Friday, November 18, 2011

Getting to the real source of the problem...

Civic officials are attempting to close down "Occupy" movement sites in cities all over North America. In Canada and northern US cities, winter is closing in. The occupiers will be faced with serious challenges from nature AND civic officials very soon.
For me, the problem with the OWS movement is its ambiguity. I can't wholeheartedly support a movement that really has not defined itself. If OWS "leaders" (are there any?) actually came out and said they want the link between crony capitalists and big government broken, well I might listen. If they actually pointed to big government, union-government monopolies, government-business monopolies, and unsustainable entitlement programs as problems, then I might listen. But they don't. Their message is muddled and could be capsulized as "We don't know what we want, and we won't leave until we get it." That was a suggestion on a talk radio show I was listening to, unfortunately it works for this protest.
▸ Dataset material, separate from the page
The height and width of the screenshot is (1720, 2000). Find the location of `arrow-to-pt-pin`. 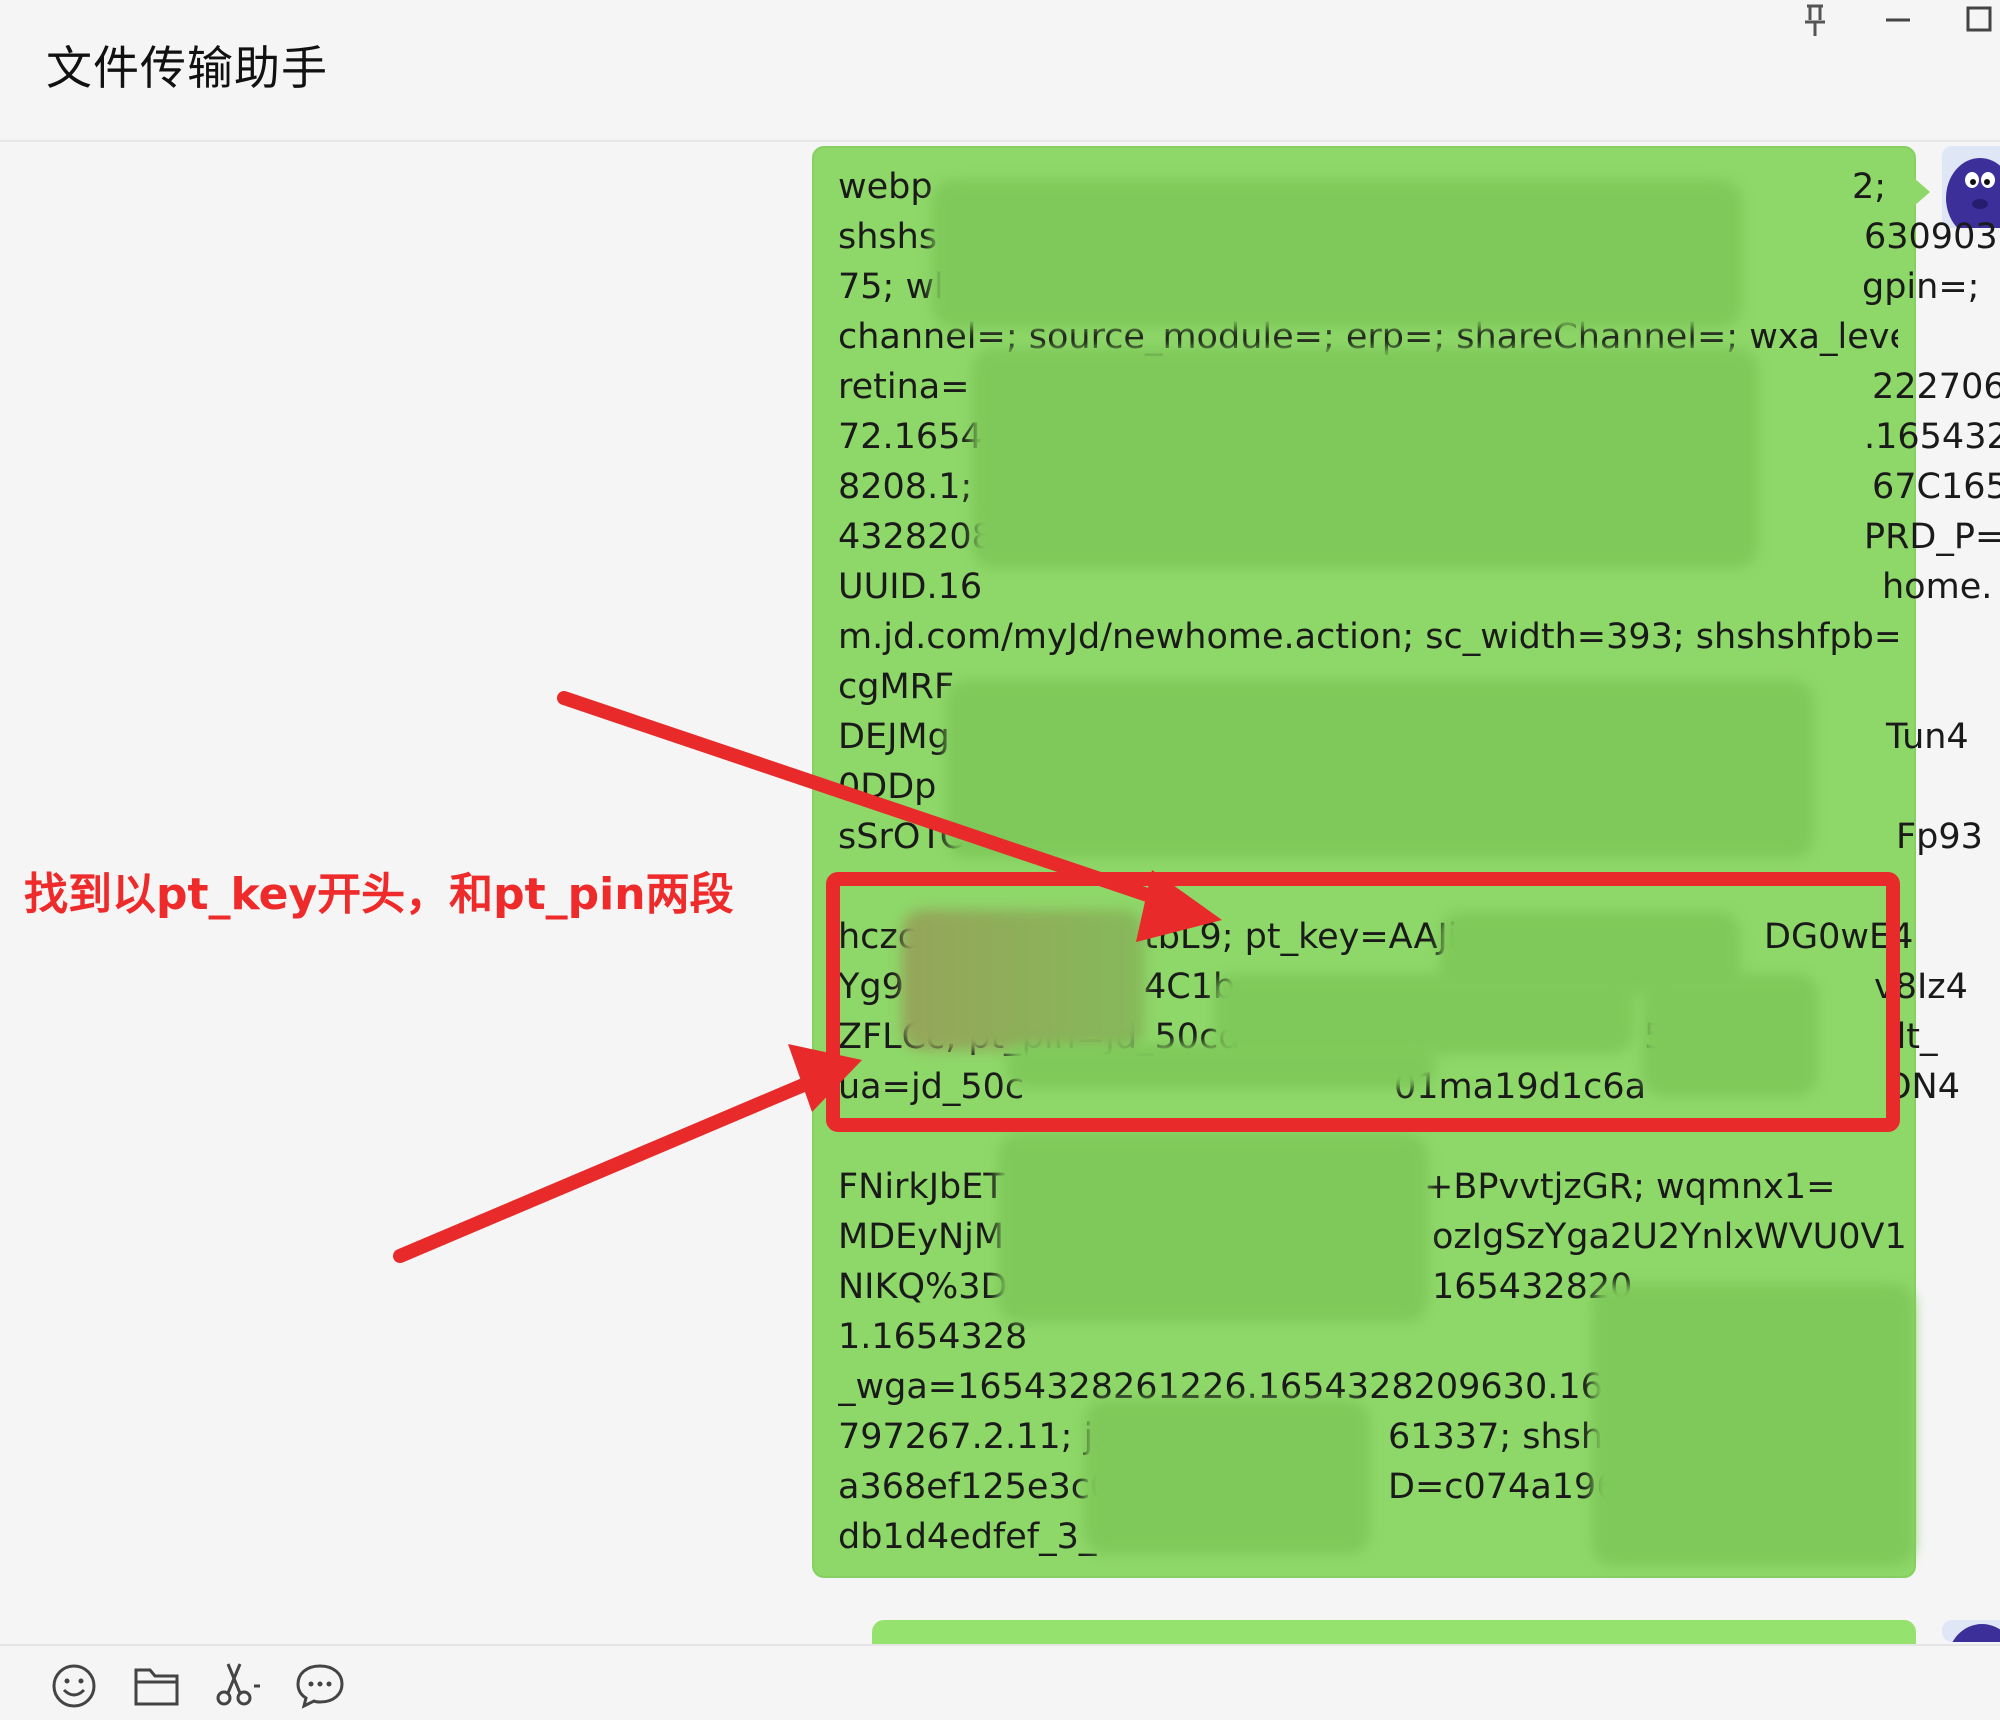

arrow-to-pt-pin is located at coordinates (610, 1167).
If the OWS movement is unable to pinpoint the problem or articulate a solution, that does not mean it hasn't been done. In fact it has been done several times over the years, but without much fanfare and none of the drama that roving bands of protestors offer to the media.
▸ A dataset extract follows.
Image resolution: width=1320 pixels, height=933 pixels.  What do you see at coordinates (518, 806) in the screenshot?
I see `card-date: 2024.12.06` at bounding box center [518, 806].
The video below is an example, and shows Russell D. Roberts, Professor of Economics at George Mason University and a Senior Fellow at Stanford University's Hoover Institution. In October of 2009, in the midst of the TARP and financial crisis, Roberts gave testimony to a US House Committee on Oversight and Government Reform. The testimony was articulate, pointed and for me and others, hit the nail squarely on the head. The testimony was also promptly ignored.
Professor Roberts has blogs here and here. His testimony is what OWS should be using as its mantra and its reason for being. Instead, OWS organizers brainwash their followers by having them repeat inanities in a way reminiscent of cult behaviour. Superimposing the "Hive mind" over the individual thinker. That sort of collective action makes me suspicious, always.
If you have not heard Prof. Robert's testimony you are in for a treat, if you have, its a treat to hear it again. Its needs to be shared widely.